Bennett has worked on the cabinets in the Crawford Depot. He put two structures together at Hurricane Shoals Park in Jackson County. He has worked on the oldest log cabin in Union County, located at the farmers market in Blairsville.

Yet, his favorite project is working with young adults, such as his grandson Caden Berggren and Lucas Stephens.

“I can sit here and name off kids from all over Oglethorpe County that have worked with me doing this kind of work, and a lot of them are very good upstanding citizens,” he said. “That’s the joy that I get out of it. Of course it’s hard work, I enjoy that too, but the best benefits are what I’m leaving.”

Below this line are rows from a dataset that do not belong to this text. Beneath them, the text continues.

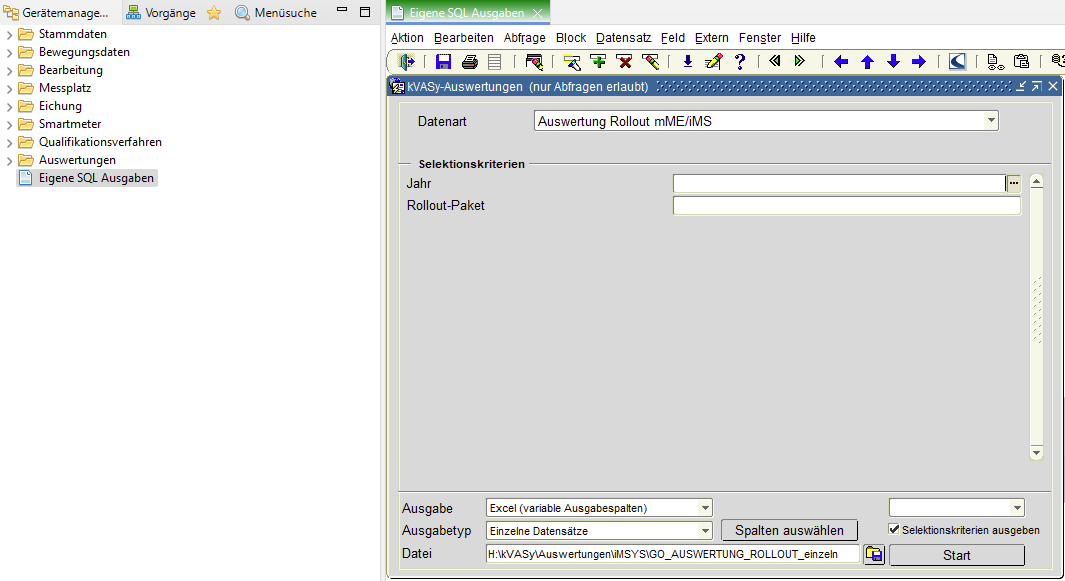The image size is (1065, 581).
Task: Click the blue up arrow icon
Action: point(867,62)
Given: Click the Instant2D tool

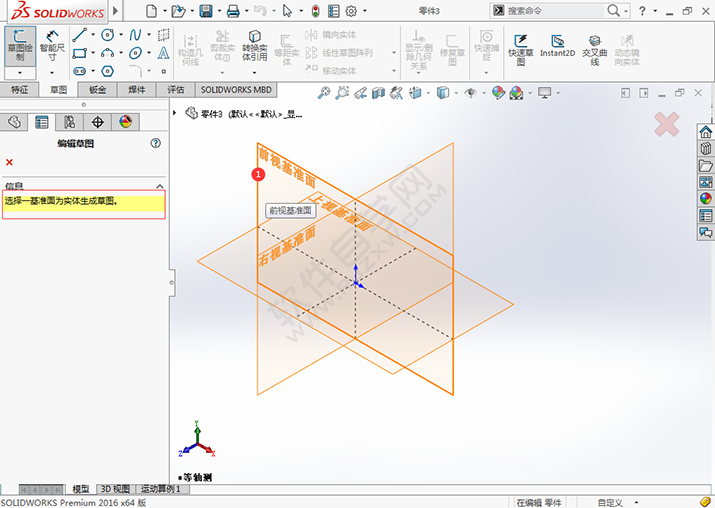Looking at the screenshot, I should click(557, 46).
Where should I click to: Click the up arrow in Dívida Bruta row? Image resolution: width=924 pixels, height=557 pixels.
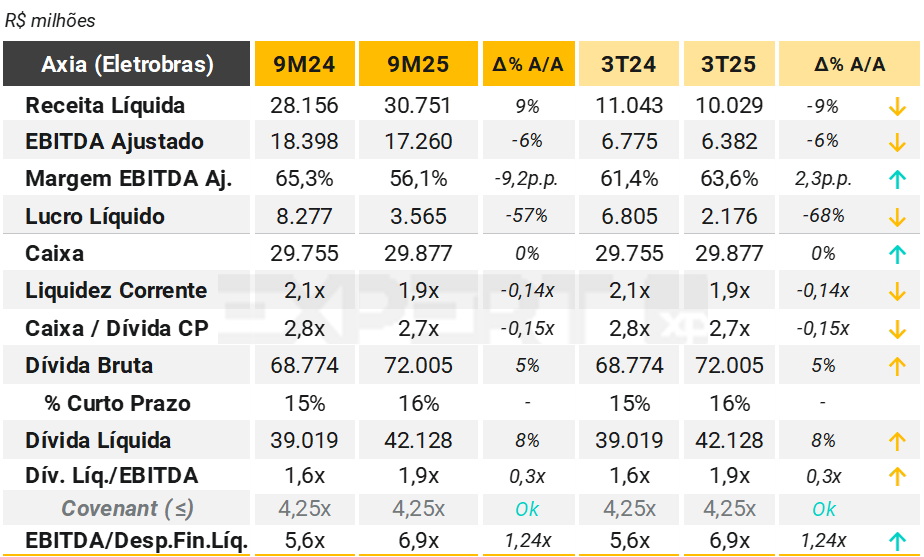point(897,366)
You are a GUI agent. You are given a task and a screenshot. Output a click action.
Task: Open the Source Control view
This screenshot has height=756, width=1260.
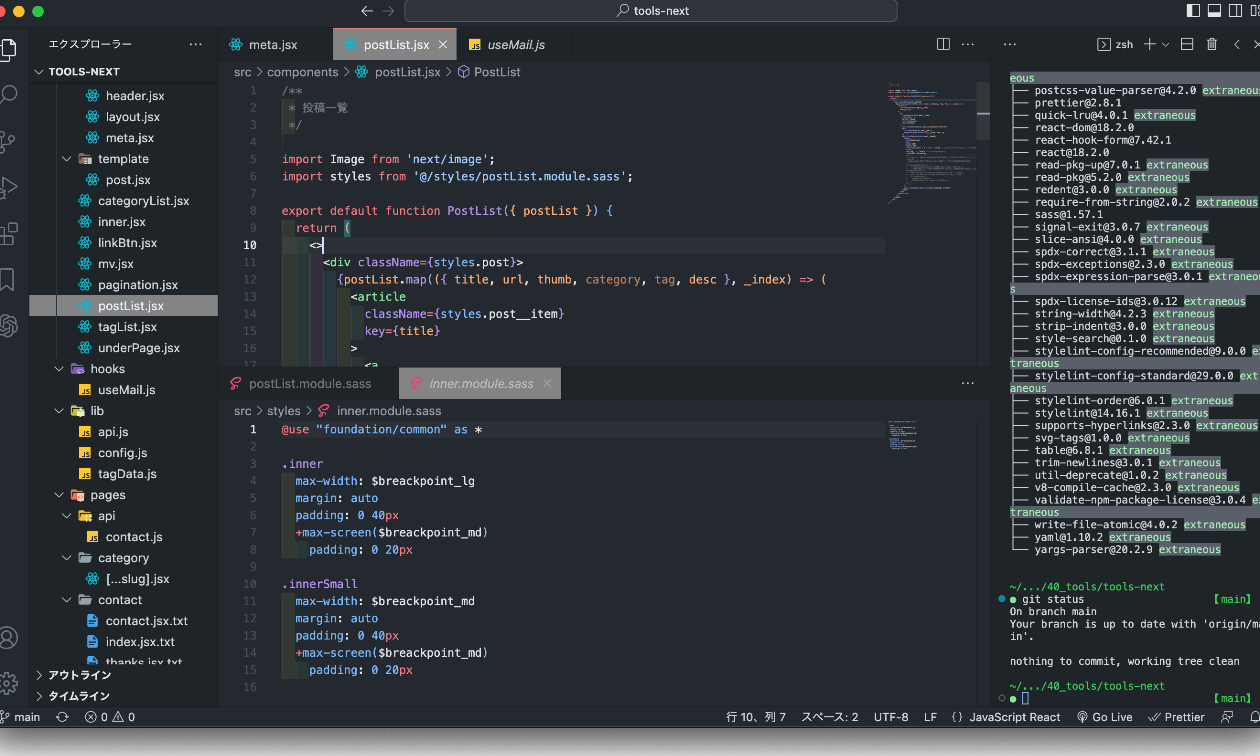(x=8, y=141)
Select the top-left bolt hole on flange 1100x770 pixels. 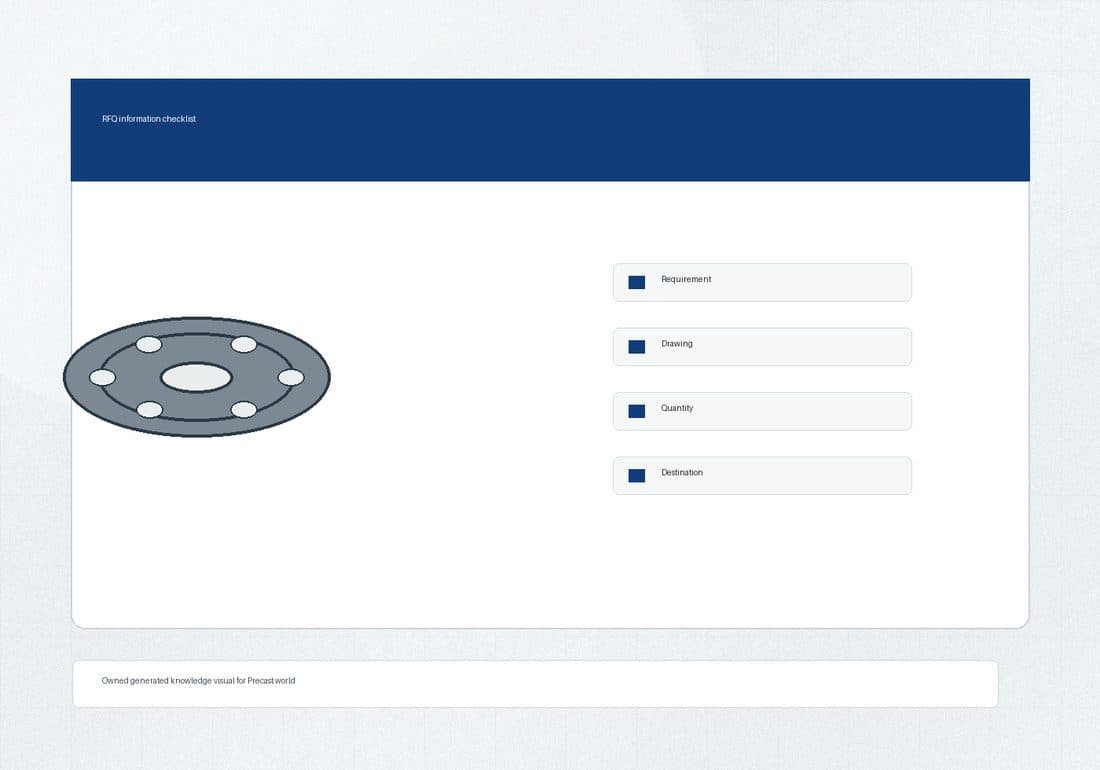[149, 344]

Stephens, who recently graduated high school, has worked with Bennett for a month and half. He said he enjoys the work.

“You learn a lot and you see a lot of things you wouldn’t expect to see,” Stephens said. “Especially because I’m from Lawrenceville, a city, so I don’t really see a lot of this.”

Left: Lucas Stephens, Caden Berggren and James Bennett look at an old newspaper found in an abandoned house they were commissoned to deconstruct. (MCCAIN BRACEWELL/THE OGLETHORPE ECHO)

Bennett’s team does everything manually, meaning no forklifts or heavy machinery. The three men work from 6 a.m. until 2 p.m., taking apart the structure top to bottom. They use PVC pipe to roll the logs to a trailer, and they use pincers to grab the end of the log to lift it onto the trailer.

Bennett estimates each log at the current project weighs close to 1,000 pounds.

“It’s really a simple process,” he said. “It’s heavy if you make it heavy, but if you use leverage and pipes and things like that, it’s a simple process. I mean, here we are, three of us, we’re picking up 1,000-pound logs, putting them on that trailer. That’s how simple the process is because they did all the hard work back in 1831 to notch them.”

They were able to deconstruct the top half of the structure after two days of work. Bennett thinks they will have the entire structure disassembled within a week.

“It’s a long journey,” he said. “There’s dangers, but like I say, there’s the benefits. Lot of people don’t know who we are or what we do. We look like we’re just destroying properties that are of historic value, but there’s other historic sites throughout Georgia that are getting this material. It’d be awesome if somebody else in Oglethorpe County could open up other historic sites like there are all over the place.”